Le discours des candidats, l’ampleur du phénomène et la multiplication des zones de départ attestent que la lutte contre l’émigration irrégulière nécessite un effort accru de la part de l’Etat du Sénégal et ses partenaires et autres acteurs impliqués dans la traque de ce fléau. Les nombreux morts dans l’océan, dans le désert ou encore les rapatriements fréquents ne semblent pas faire frémir les candidats au départ, pour un ailleurs meilleur.

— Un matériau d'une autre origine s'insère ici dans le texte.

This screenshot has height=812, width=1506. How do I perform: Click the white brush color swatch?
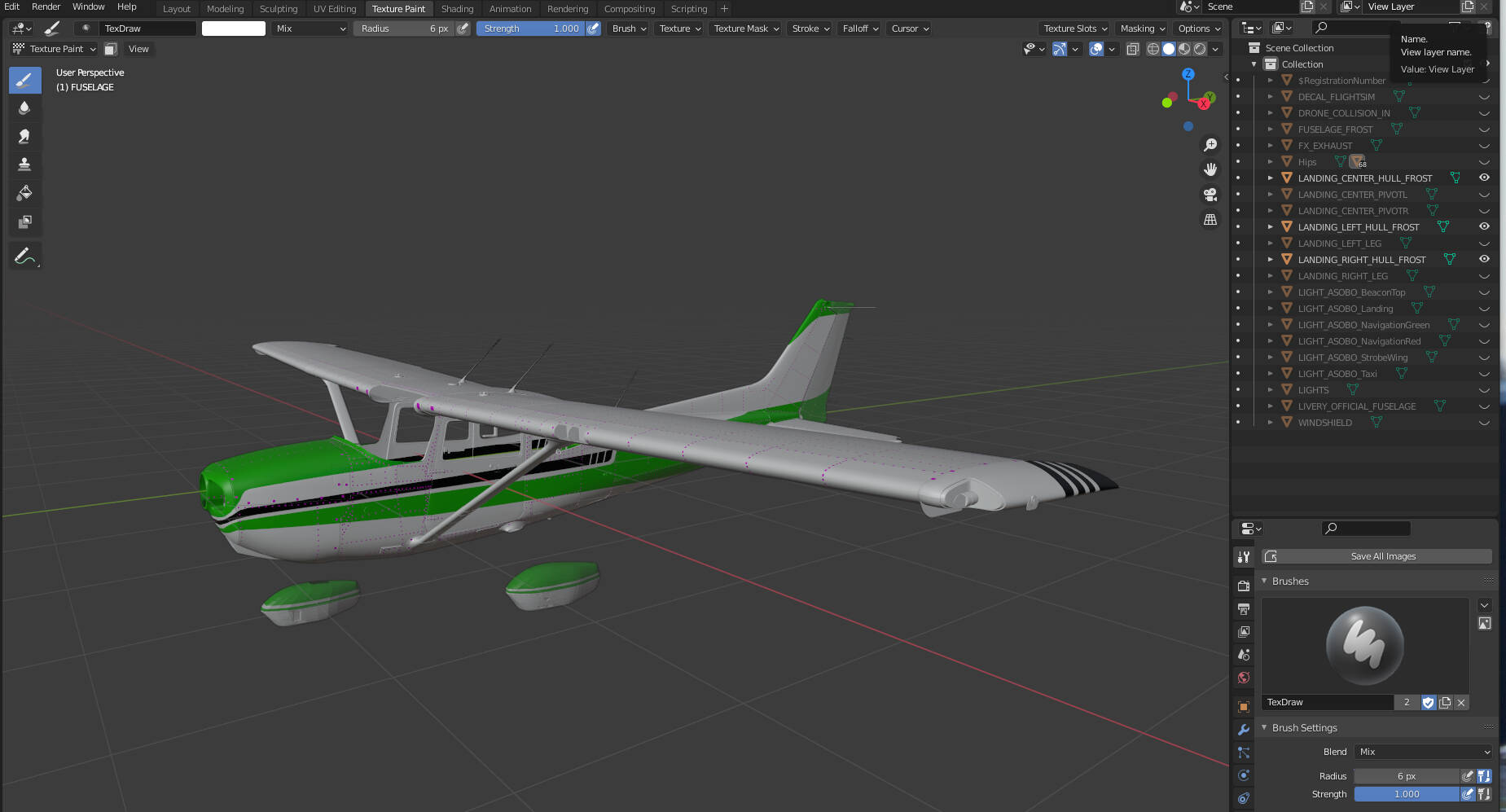(x=234, y=29)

LUTTE CONTRE LES MIGRATIONS IRREGULIERES – Depuis plusieurs années, y compris la période de la pandémie de Covid-19 imposant un «confinement mondial», des jeunes sénégalais bravent en masse océan et désert, au péril de leurs vies, pour rejoindre les côtes européennes. Alors que les plaies béantes laissées dans les familles par le drame humain de «Barça wala Barsakh» de 2005-2006 peinent encore à se cicatriser, l’année 2023 semble bien partie pour battre tous les records, en termes de départs par pirogues, de nombre de voyageurs dans une même embarcation, de disparus et même… de morts identifiés et non identifiés. Malgré tout, rien ne semble pouvoir réussir à arrêter les velléités et les départs. En attestent les dernières vagues de départs de migrants irréguliers en partance pour l’Espagne, qui montrent que le Sénégalais n’est pas encore prêt à faire de ce voyage risqué un vieux souvenir.

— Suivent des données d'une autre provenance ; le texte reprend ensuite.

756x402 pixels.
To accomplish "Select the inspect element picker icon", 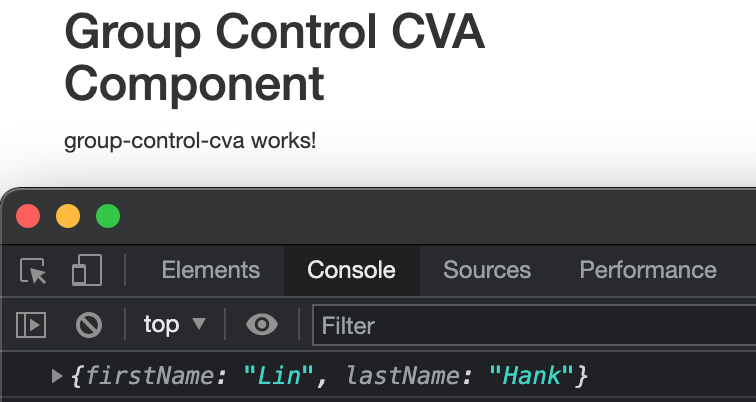I will (33, 270).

Même si l’émigration irrégulière a depuis longtemps existé, avec surtout à l’époque les bateaux de pêche, l’émigration irrégulière telle que connue actuellement avec l’usage de pirogues et autres embarcations de pêche artisanale et même via le désert jusqu’au Maroc (d’où les candidats embarquaient pour les côtes espagnoles) a pris ses marques dans la société sénégalaise vers 2005-2006, années durant lesquelles elle a pris une proportion inquiétante voire dramatique. Les morts se comptaient par centaines, par milliers… Des Sénégalais en souffrance dans des pays de transit (Maroc, Tunisie, Libye, Niger) sont rapatriés en permanence, sans que cela ne soit un motif d’abandon pour les candidats.
L’océan Atlantique est devenu le «cimetière» de beaucoup de jeunes aux rêves brisés. Malgré tout, ils sont encore nombreux à prendre le risque de partir, à tous prix. Pis, autrefois, la migration était l’apanage de jeunes hommes ; maintenant, femmes et filles s’y adonnent, embarquant avec elles parfois leurs enfants de bas âges. Des classes sont désertées par des écoliers de jeune âge, pour le «rêve» de l’El Dorado. Les images des pirogues bondées de personnes sur les réseaux laissent apparaitre des voyageurs sans aucune crainte. L’Espagne est comme une porte d’à côté.
Beaucoup de parents disaient alors ignorer le départ de leurs progénitures ; une donne qui a changé car, les médias donnent la parole à des parents qui reconnaissent avoir soutenu le départ des candidats. Les mésaventures ne découragent pas les jeunes. Ils sont prêts à partir, à chaque fois que l’occasion se présente. La multiplication des zones de départ, en dépit des contrôles, témoigne de l’ampleur du phénomène. Kayar, Mbour, Saint-Louis, Gandiol et Barngy, Cap Skiring, Kafountine, etc., les pirogues fusent de partout.
A signaler que le Sénégal a élaboré une Stratégie nationale de lutte contre la migration à l’horizon 2033. Décliné en cinq (5) axes, ce nouveau plan doit être financé par le budget national et des partenaires extérieurs. La Stratégie nationale de lutte contre la migration irrégulière (SNLMI) prévoit des mesures concernant la prévention, la gestion des frontières, des mesures de répression (contre les convoyeurs), des mesures d’aide, d’assistance et de protection, le retour et la réinsertion des migrants.